Set exercise 1 =>
From the Steelers article below, extract the passage starting at "The Steelers are 5–5–1, so" and ending at "their own making.".
Set exercise 2 =>
Translate this sentence from the Steelers article below into Spanish: "Roethlisberger’s backup, Mason Rudolph, is not going to be the answer either."
** Begin Excerpt provided **
The disorienting thing about the run-up to 2021 was that the Steelers seemed content to simply run back 2020 with an older QB and a worse roster. There were five first-round QBs in April’s draft, but the Steelers weren’t among the teams publicly trying to trade up to get one. They brought back Roethlisberger on a reworked deal and even talked like they might keep him beyond this year. They drafted a running back, Najee Harris, in the first round, the kind of move a team should only make when it thinks it’s a player or two away from putting a unit over the top. (Running backs have short primes and are not great candidates to build around over many years.) It seemed ill-advised to put the young Harris and aging Roethlisberger behind a patchwork offensive line that Pro Football Focus ranked 31st in the league entering the season—especially opposite a defense that appeared certain to decline at least a bit. But there they went.

The Steelers are 5–5–1, so one could argue this has all worked out better than it should have. Their past three games have included two losses (one blowout) and a rainy tie with the winless Detroit Lions that many onlookers concluded was the worst organized sporting event they’d ever watched. But they’re not out of the playoff race yet, and Roethlisberger has mixed in a few signs of life amid a year that has mostly confirmed that he’s at the end of the line. The head coach, Mike Tomlin, has still never posted a losing season and might conjure up a way to avoid one this year, even if a tie with the Lions serves as the ultimate technicality to keep that distinction alive. The Steelers aren’t at the bottom of the league. Unfortunately, they are somewhere that isn’t all that much better: stuck inside an inescapable purgatory of their own making.

The problem starts with Roethlisberger, who is geriatric by NFL QB standards. He no longer has the arm strength or play-extending ability that were once his hallmarks, so he gets rid of the ball faster than any other QB and throws it shorter distances than almost any of his peers. He’s still good enough to have some good moments, but they’re few and far between. He’s 34th in the league in PFF’s grading system, 24th in ESPN’s Quarterback Rating, and 27th in yards per throw. That’s a broad enough consensus to make him one of the worst passers in the game. For a sense of how bad he’s been, note that this video of Roethlisberger flailing against the Bengals in Week 3 actually shows clips from the better of his two games against Cincinnati this year. He was considerably worse in a 41–10 loss this past weekend:

Any quarterback could turn out to be a delightful surprise, but the 2022 draft is generally considered to be skimpy on QBs. Pitt’s Kenny Pickett, who shares a practice facility and stadium with the Steelers, might be a first-round pick. So might Ole Miss’ Matt Corral, North Carolina’s Sam Howell, and Liberty’s Malik Willis. None makes a critical mass of evaluators swoon like last year’s Trevor Lawrence–led class did, so even if the Steelers were slated to pick earlier than the middle of the first round, it’s not totally clear they’d be finding their next guy. I have begun to contemplate that the Steelers will bring back Roethlisberger yet again in 2022. I don’t expect it, and it would be a grisly idea, but the Steelers don’t have an obvious alternative. Roethlisberger’s backup, Mason Rudolph, is not going to be the answer either. Maybe Aaron Rodgers and Tomlin will move beyond flirting in 2022, but let’s not bank on that. For now, the Steelers are offensively anemic while asking Harris (248 touches in 11 games) to carry a huge offensive load behind a weak line and beside a one-dimensional quarterback.
** End Excerpt provided **
** Begin Data shown **
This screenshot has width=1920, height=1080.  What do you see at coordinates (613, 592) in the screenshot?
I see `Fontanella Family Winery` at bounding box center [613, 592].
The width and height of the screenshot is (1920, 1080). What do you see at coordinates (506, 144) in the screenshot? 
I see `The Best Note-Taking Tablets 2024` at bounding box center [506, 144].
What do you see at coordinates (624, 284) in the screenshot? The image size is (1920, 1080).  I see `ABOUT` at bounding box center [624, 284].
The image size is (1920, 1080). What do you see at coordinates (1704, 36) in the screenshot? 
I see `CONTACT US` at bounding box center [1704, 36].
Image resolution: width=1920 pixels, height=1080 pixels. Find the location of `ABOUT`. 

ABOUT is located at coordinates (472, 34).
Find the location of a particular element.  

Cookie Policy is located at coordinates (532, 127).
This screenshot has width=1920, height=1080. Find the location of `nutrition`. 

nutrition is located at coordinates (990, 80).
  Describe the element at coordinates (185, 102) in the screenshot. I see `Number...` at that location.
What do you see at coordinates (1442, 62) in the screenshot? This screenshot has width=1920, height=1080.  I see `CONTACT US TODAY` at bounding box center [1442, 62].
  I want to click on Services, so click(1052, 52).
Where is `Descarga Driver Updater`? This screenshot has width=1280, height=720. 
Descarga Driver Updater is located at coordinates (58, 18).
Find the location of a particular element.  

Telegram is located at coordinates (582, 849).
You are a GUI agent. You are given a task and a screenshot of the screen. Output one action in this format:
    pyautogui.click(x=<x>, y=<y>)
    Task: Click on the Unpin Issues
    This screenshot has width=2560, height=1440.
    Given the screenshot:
** End Data shown **
Complete output 1 =>
The Steelers are 5–5–1, so one could argue this has all worked out better than it should have. Their past three games have included two losses (one blowout) and a rainy tie with the winless Detroit Lions that many onlookers concluded was the worst organized sporting event they’d ever watched. But they’re not out of the playoff race yet, and Roethlisberger has mixed in a few signs of life amid a year that has mostly confirmed that he’s at the end of the line. The head coach, Mike Tomlin, has still never posted a losing season and might conjure up a way to avoid one this year, even if a tie with the Lions serves as the ultimate technicality to keep that distinction alive. The Steelers aren’t at the bottom of the league. Unfortunately, they are somewhere that isn’t all that much better: stuck inside an inescapable purgatory of their own making.

Complete output 2 =>
El suplente de Roethlisberger, Mason Rudolph, tampoco va a ser la solución.